(Stored data entries)

|---|

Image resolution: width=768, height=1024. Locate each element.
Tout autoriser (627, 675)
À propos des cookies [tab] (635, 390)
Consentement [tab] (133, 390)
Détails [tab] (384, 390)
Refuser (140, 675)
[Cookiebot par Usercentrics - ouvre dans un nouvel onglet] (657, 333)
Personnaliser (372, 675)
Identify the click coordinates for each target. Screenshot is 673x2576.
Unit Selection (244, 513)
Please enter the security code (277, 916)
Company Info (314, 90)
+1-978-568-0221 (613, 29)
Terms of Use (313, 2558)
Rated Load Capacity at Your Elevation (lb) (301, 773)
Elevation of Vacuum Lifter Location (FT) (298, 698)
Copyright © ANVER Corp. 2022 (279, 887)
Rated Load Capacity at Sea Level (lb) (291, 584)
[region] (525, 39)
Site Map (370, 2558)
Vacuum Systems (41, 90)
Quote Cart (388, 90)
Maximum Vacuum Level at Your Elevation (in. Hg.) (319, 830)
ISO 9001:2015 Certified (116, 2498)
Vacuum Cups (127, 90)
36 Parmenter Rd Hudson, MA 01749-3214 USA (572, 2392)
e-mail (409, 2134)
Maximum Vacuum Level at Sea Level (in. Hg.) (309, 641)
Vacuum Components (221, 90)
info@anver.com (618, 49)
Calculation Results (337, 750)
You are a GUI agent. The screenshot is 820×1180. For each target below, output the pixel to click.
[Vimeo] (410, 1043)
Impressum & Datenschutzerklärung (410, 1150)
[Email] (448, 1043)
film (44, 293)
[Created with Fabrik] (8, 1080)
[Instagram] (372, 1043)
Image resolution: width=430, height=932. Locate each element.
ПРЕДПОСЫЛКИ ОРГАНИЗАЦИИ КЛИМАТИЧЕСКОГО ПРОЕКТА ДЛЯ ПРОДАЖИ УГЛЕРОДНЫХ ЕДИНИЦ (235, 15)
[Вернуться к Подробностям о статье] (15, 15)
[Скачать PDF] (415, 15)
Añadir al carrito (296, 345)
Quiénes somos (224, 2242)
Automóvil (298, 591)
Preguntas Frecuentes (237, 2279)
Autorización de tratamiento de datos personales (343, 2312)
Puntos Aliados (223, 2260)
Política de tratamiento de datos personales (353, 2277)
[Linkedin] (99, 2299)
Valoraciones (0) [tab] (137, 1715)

|---|

Produce exactly the lines from the one containing "Maximum Vacuum Level at Your" through the final line of the records above, both included, and no others.

◆ **ANSWER BOX**
Maximum Vacuum Level at Your Elevation (in. Hg.) (319, 830)
ISO 9001:2015 Certified (116, 2498)
Vacuum Cups (127, 90)
36 Parmenter Rd Hudson, MA 01749-3214 USA (572, 2392)
e-mail (409, 2134)
Maximum Vacuum Level at Sea Level (in. Hg.) (309, 641)
Vacuum Components (221, 90)
info@anver.com (618, 49)
Calculation Results (337, 750)
You are a GUI agent. The screenshot is 820×1180. For each target below, output the pixel to click.
[Vimeo] (410, 1043)
Impressum & Datenschutzerklärung (410, 1150)
[Email] (448, 1043)
film (44, 293)
[Created with Fabrik] (8, 1080)
[Instagram] (372, 1043)
Image resolution: width=430, height=932. Locate each element.
ПРЕДПОСЫЛКИ ОРГАНИЗАЦИИ КЛИМАТИЧЕСКОГО ПРОЕКТА ДЛЯ ПРОДАЖИ УГЛЕРОДНЫХ ЕДИНИЦ (235, 15)
[Вернуться к Подробностям о статье] (15, 15)
[Скачать PDF] (415, 15)
Añadir al carrito (296, 345)
Quiénes somos (224, 2242)
Automóvil (298, 591)
Preguntas Frecuentes (237, 2279)
Autorización de tratamiento de datos personales (343, 2312)
Puntos Aliados (223, 2260)
Política de tratamiento de datos personales (353, 2277)
[Linkedin] (99, 2299)
Valoraciones (0) [tab] (137, 1715)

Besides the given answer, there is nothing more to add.